Standard triple-drug treatment for HIV provides long-term protection against the development of full-blown AIDS, according to a study released Friday. But when this front-line therapy fails, HIV-infected people in poorer nations could find themselves nearly defenceless against AIDS-related disease, it warned.
Data on 7,916 HIV-infected individuals in Britain who began standard triple-drug therapy showed that only 167 developed extensive resistance to all three types of medication, the researchers found.
The risk of such "triple-class" failure at the end of 10 years was estimated at 9.2 percent, according the study, published in the British medical journal The Lancet.
This is good news all around, the study said, and especially for the developing world, where second- and third-line drug therapies - used when front-line treatments no longer work - are too expensive for most HIV patients and are likely to remain so for a long time.
But a team of scientists led by Andrew Phillips of the Royal Free and University College Medical School added a cautionary note: when the three-drug cocktail that has begun to hold the worldwide AIDS epidemic in check did fail, it does so with a vengeance.
Of those patients for whom the trio stopped working, 90 percent were resistant to seven first-line drugs, and a large proportion of those - 58 percent - failed second-line therapies as well.
"This finding has implications for the treatment of patients in developing countries," commented Edward Mills of the British Columbia Centre for Excellence in HIV/AIDS in Canada, and Jean Nachega of John Hopkins University in the United States, also in The Lancet. "In such settings, only one or two regimes are normally available, which results in disastrous consequences when these regimes fail," they said.
The three main classes of front-line HIV antiretroviral drugs - nucleoside reverse transcriptase inhibitors, non-nucleoside reverse transcriptase inhibitors, and protease inhibitors - are judged to have failed when they lose their ability to suppress the replication of the HIV virus, which cripples the immune system.

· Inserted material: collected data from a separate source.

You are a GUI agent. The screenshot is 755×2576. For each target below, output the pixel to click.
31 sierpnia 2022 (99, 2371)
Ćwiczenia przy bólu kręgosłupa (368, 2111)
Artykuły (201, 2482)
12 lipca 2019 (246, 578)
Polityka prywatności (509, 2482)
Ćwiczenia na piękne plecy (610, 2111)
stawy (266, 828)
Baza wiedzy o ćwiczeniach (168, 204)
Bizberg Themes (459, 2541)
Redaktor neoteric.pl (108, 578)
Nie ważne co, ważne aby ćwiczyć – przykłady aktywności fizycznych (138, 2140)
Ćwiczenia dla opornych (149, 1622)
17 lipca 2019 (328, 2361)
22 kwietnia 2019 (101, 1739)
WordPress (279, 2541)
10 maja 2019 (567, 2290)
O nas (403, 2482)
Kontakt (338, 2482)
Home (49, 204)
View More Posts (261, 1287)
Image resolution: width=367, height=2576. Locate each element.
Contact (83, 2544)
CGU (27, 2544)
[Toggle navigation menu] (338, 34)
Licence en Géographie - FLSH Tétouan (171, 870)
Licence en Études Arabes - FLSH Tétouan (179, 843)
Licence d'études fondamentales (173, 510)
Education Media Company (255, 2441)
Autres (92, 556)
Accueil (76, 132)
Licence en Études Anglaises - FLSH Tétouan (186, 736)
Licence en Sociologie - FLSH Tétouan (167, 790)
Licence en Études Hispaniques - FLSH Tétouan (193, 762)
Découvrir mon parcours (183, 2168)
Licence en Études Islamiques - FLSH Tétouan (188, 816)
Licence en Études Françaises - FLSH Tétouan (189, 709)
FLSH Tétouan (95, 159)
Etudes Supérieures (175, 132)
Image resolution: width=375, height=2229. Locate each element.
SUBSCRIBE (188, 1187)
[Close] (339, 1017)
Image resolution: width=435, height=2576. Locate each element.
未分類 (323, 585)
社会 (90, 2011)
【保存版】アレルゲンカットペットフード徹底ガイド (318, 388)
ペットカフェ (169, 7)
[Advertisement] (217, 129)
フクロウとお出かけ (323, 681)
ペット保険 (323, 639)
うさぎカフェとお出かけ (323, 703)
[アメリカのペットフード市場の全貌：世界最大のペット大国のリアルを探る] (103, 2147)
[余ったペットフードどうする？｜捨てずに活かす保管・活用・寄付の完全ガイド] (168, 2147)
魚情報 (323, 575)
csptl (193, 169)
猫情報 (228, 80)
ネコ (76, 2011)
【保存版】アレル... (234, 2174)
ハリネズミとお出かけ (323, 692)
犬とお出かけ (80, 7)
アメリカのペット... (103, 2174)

Mills and Nachega also point out that the British patients, compared to HIV-infected people in poorer nations, typically started therapy when their immune systems still had a greater capacity to fight off the virus.
The rate of drug failure was higher for those whose white blood cell count was low. More than 33 million people around the world are living with HIV or AIDS, more than two-thirds of them in sub-Saharan Africa, according to UNAIDS.
At the end of 2006, more than two million people there were getting the life-saving trio of pills, a 54-percent increase over the previous year, according to the World Health Organisation. Even so, only 10 percent of those in need are currently receiving treatment. The UN agency estimates that there will be 2.5 million new infections in 2007, and that the disease will have claimed 2.1 million lives.